Speaking as hardware nerds ourselves, if there's one thing that hardware nerds love to do, it's speculate on upcoming products. Around these parts, we're pretty
pleased with Intel's 12th-Gen Alder Lake processors, but even still, we've done a lot of deliberating on Intel's future chips.
Reportedly, we could
see 13th-Gen "Raptor Lake" parts just a bit later this year, and according to
Intel's presentation at its 2022 Investor Meeting, Meteor Lake won't be too far behind next year. Today's news concerns the generation after that, though, known as "Arrow Lake." Arrow Lake is rumored to be even more mobile-optimized in general, and this news lines up with that idea.
Well-known and occasionally-controversial leaker AdoredTV shared a confidential Intel slide today that he claims to have had for "8-9 months." It pertains, as you've probably presumed, to Arrow Lake, specifically "ARL-P", or the high-end mobile version of that family. Much of the slide is cryptic internal terminology referring to timelines and goal dates for the various milestones related to production of ARL-Pl, but even still, the information on the slide is interesting—Arrow Lake apparently is (or perhaps was) intended to release in Q4 2023.
Arguably, the context in which this YouTube journalist released the slide, is the more interesting part of this story. A few Twitter users were having a discussion about the idea that Arrow Lake will have one or more of its tiles manufactured by
TSMC, rather than by Intel itself. The way the information is presented in Intel's slides from the aforementioned Investor Meeting, it certainly seems like that could be the case, and Intel has said that it would consider such a thing before.
One user mentioned that AdoredTV had previously leaked the existence of Arrow Lake-P based on this slide, and that he expects both the CPU and GPU tiles of ARL-P to be manufactured by TSMC. Another user replied that he found the GPU core count of 320 EUs to be incorrect, expecting 384 EUs. That prompted Mr. AdoredTV himself to respond, releasing the slide to the public. Indeed, it clearly states that if the GPU goes any bigger than 320 EUs, Intel will have to reassess its order with TSMC—a business consequence the company would clearly prefer to avoid.
We heard
in the past, even before Alder Lake actually launched, that Meteor Lake, the first "disaggregated" (read: tiled) chips from Intel, will come with a massive 192-EU integrated GPU on the top-end. That's probably the "discrete-class" graphics that Koduri
was talking about. If the information on this slide from AdoredTV holds true, then Arrow Lake is going to grow the GPU by some 60% again.

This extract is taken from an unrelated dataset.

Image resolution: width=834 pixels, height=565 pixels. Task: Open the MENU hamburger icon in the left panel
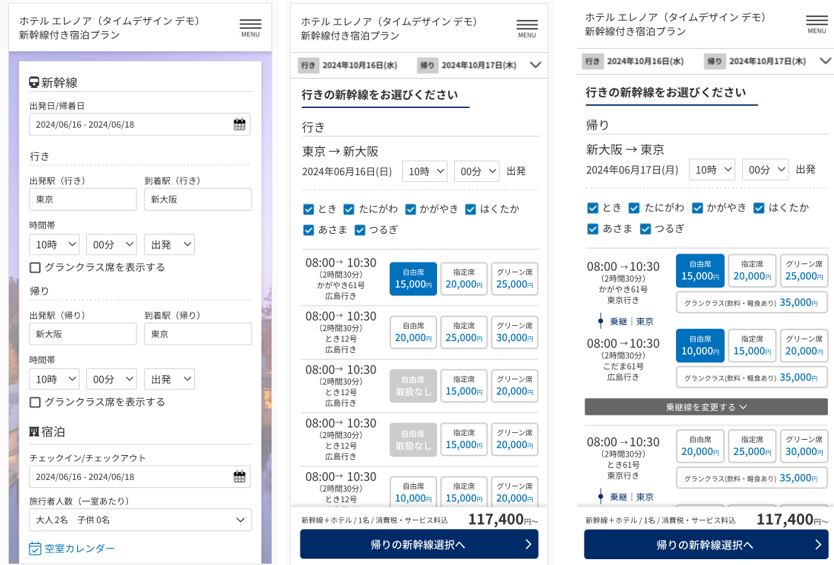tap(251, 27)
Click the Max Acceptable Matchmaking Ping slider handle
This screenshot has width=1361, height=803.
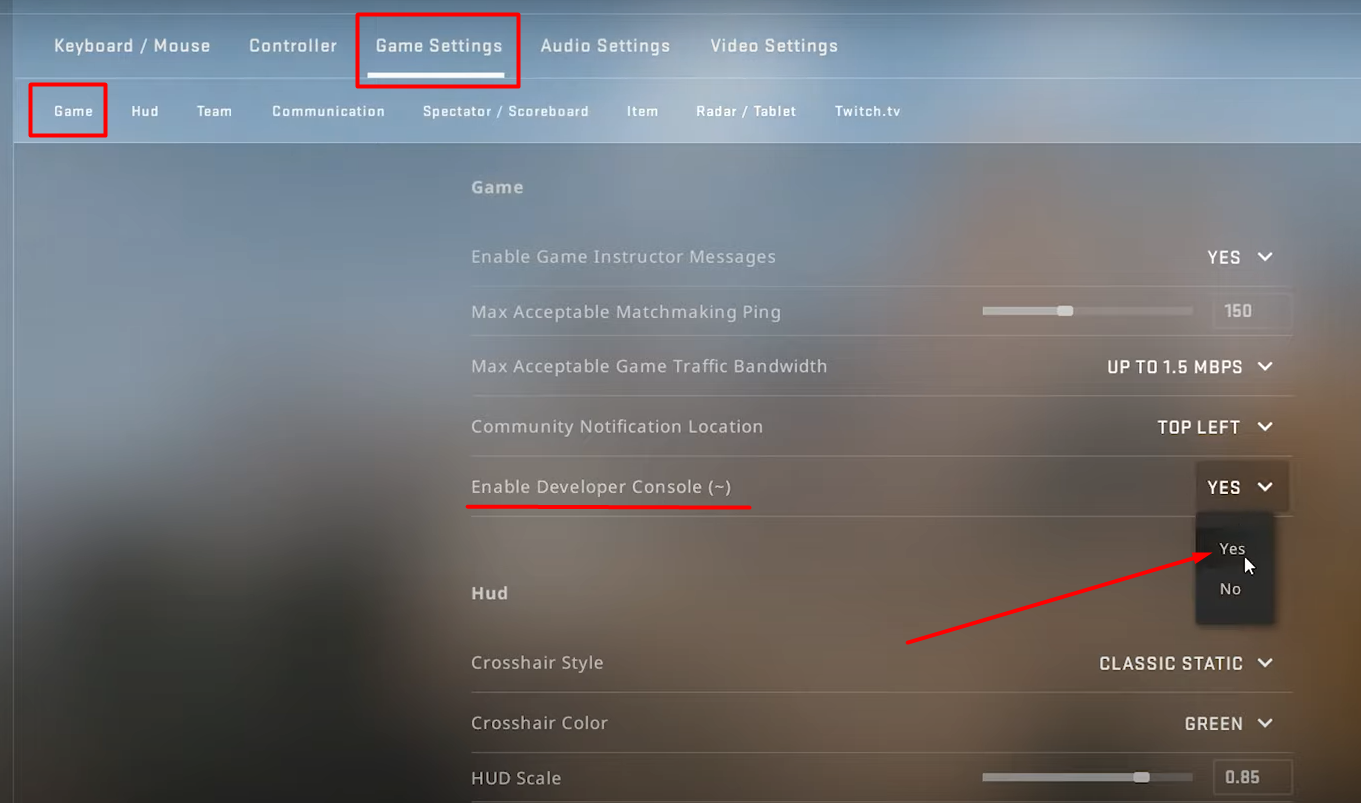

Assuming the ratios hold steady, a 320-EU Xe GPU would have some 2560 shaders—the same number as a GeForce
RTX 2070 Super, Radeon
RX 6700 XT, or GeForce
RTX 3050. (If that comparison doesn't illustrate to you how meaningless that number actually is in a vacuum, nothing will.) That's some massive compute throughput for an integrated GPU; such a chip could be similar in gaming potency to the Oberon processor in the PlayStation 5.

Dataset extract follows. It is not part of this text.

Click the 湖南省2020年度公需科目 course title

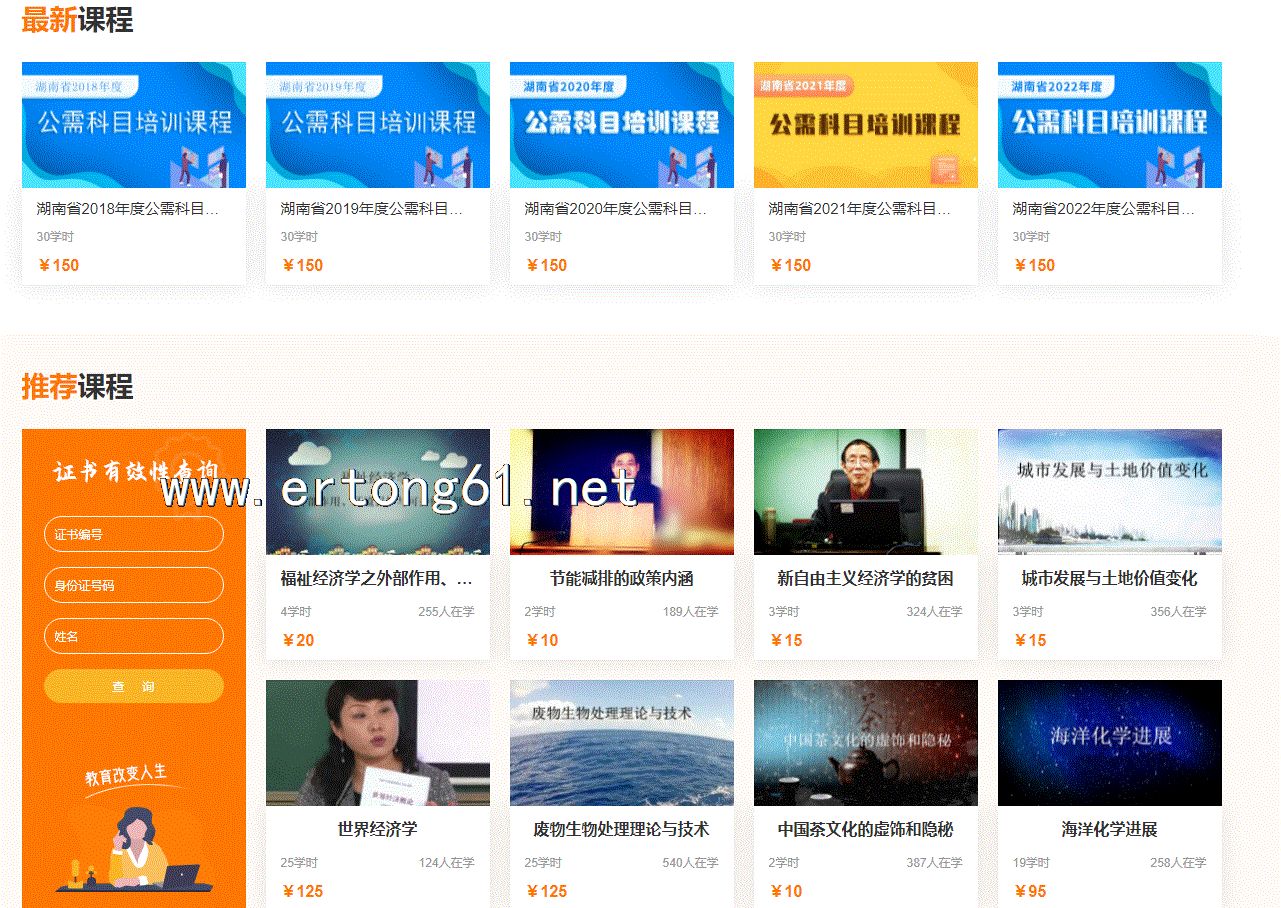(x=615, y=209)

Of course, that all depends on a whole pile of other factors, so we'd caution anyone from building up too many expectations based on this single data point. It's still fascinating to imagine where we might be a couple of years from now. As we speculated upon hearing that
Meteor Lake (Arrow Lake's predecessor, recall) will have "discrete-class" integrated graphics, the tiled nature of these chips makes it especially likely that we'll see some form of on-package cache, meaning the need for discrete GPUs among casual gamers could be almost completely eliminated.